Canadian poet, and physician

Albert Durrant Watson (January 8, 1859 – May 3, 1926) was a Canadian poet, and physician.

==Life==
He graduated from Victoria University, and Edinburgh University. He practiced medicine for more than forty years in the city of Toronto.

Watson was born in a family of a reformer in politics and a Methodist in religion. He held a series of seances from 1918 to 1920 by medium Louis Benjamin. He joined the Bahá'í Faith in 1920, was active in the Toronto community, and publishing poems related to the religion in the 1920s in and beyond Bahá'í publications.

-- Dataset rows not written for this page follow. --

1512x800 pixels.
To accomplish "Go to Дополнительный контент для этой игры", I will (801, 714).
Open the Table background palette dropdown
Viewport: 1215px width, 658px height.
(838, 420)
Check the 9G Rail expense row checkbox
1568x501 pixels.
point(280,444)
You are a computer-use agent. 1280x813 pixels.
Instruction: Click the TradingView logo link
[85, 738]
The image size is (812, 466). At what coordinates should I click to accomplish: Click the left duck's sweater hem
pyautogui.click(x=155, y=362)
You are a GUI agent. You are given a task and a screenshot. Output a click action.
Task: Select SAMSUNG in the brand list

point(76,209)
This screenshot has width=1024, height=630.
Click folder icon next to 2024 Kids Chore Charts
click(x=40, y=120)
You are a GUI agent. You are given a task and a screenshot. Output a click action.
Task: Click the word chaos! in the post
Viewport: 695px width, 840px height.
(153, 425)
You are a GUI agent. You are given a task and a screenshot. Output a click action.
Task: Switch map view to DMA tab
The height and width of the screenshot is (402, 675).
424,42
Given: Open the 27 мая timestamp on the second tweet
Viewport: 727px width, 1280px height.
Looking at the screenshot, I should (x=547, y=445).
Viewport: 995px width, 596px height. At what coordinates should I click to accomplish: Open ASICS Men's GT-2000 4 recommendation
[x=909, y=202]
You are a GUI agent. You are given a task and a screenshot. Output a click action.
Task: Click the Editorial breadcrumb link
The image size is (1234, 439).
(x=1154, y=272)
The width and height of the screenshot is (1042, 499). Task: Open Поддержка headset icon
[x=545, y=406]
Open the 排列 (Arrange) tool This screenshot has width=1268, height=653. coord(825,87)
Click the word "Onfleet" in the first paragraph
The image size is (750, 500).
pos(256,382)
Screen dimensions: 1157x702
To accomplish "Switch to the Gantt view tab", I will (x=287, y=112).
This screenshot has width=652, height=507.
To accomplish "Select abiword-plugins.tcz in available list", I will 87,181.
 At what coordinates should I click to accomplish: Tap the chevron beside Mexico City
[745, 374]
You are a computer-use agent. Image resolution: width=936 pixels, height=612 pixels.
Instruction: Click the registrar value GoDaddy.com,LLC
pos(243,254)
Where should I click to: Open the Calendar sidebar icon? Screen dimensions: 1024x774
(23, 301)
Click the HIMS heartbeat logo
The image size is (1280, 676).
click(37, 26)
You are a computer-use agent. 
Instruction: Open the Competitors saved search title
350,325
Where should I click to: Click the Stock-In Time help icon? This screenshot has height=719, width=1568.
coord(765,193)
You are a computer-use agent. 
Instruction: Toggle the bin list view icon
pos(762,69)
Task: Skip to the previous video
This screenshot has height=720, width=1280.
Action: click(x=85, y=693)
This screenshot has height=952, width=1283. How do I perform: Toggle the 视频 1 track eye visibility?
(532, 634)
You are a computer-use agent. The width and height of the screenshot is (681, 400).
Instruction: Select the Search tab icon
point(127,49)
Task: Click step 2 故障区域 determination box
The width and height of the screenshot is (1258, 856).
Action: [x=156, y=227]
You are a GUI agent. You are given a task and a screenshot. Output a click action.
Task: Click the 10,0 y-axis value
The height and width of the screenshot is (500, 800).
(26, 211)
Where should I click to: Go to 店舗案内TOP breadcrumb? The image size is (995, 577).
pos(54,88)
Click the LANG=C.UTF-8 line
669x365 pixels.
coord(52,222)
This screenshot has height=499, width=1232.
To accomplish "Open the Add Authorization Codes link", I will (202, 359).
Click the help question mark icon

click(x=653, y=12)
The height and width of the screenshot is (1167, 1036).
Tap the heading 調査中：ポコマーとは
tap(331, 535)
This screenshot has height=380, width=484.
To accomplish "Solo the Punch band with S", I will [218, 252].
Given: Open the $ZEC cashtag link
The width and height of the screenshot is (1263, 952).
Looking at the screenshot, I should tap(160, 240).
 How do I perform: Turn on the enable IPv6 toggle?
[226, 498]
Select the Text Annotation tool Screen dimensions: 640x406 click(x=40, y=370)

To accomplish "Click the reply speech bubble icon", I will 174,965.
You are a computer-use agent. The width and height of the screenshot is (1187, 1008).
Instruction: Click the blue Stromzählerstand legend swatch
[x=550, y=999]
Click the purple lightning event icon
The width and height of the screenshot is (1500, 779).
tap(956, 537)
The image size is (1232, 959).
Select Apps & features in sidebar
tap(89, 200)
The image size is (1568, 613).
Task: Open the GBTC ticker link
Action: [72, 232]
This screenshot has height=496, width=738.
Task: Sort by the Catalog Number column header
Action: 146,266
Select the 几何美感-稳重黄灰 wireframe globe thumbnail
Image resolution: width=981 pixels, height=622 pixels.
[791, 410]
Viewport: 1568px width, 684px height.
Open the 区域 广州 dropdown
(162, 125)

The earliest known published assertion that we are stardust ("our bodies are star-stuff") is in Watson's 1913 book.

==Works==

- "The Norse Discovery of America", Journal of the Royal Astronomical Society of Canada, 1923, v17, pp257.

===Poetry===
- "A Hymn for Canada", Canadian Medical Association Journal
- "The wing of the wild bird and other poems" (1908)
- "Love and the universe: The immortals, and other poems..." (1913)
- "Heart Of The Hills: Poems" (1917) "reprint" (2007)
- Dream of God: A Poem (1922)
- "Woman: a poem" (1923)
- "Poetical works" (1924)

===Anthologies===
- "Canadian poetry in English" (1954)
- "Our Canadian literature: representative prose & verse" (1923)

===Psychic===
- "The twentieth plane: a psychic revelation reported by Albert Durrant Watson" (1919)
- Albert Durrant Watson, Louis Benjamin (1920). "Birth through death, the ethics of the twentieth plane: a revelation received through the psychic consciousness of Louis Benjamin"
- Dr. Albert Durrant Watson, a prominent Canadian psychic investigator, claimed to be the first to receive a message from Dr. James H. Hyslop who died on June 17, 1920, in Upper Montclaire, New Jersey, "Hyslop's Society Scooped By Canada" The New York Times, Tuesday, June 22, 1920.